Top of PROVIDED DATA
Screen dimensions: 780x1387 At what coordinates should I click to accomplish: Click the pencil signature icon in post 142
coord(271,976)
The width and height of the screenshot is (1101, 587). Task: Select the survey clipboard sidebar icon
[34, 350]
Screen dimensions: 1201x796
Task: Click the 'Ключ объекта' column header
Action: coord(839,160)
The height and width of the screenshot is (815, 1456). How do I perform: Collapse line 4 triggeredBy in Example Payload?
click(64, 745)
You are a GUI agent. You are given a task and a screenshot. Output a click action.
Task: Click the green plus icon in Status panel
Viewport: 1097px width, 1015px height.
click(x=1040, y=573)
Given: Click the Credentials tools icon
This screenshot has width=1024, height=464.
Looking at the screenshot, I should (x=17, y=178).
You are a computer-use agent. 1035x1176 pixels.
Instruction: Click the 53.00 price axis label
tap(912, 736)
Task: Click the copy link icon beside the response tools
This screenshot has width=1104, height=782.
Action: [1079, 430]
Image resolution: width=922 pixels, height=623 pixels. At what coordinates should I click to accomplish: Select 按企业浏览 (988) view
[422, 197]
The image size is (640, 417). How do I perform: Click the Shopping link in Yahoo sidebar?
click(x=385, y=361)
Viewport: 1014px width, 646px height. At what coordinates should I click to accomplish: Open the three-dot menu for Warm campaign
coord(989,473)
Bottom of PROVIDED DATA
Report the count of lines in the entries that contain the string "tools", and nothing besides it.

2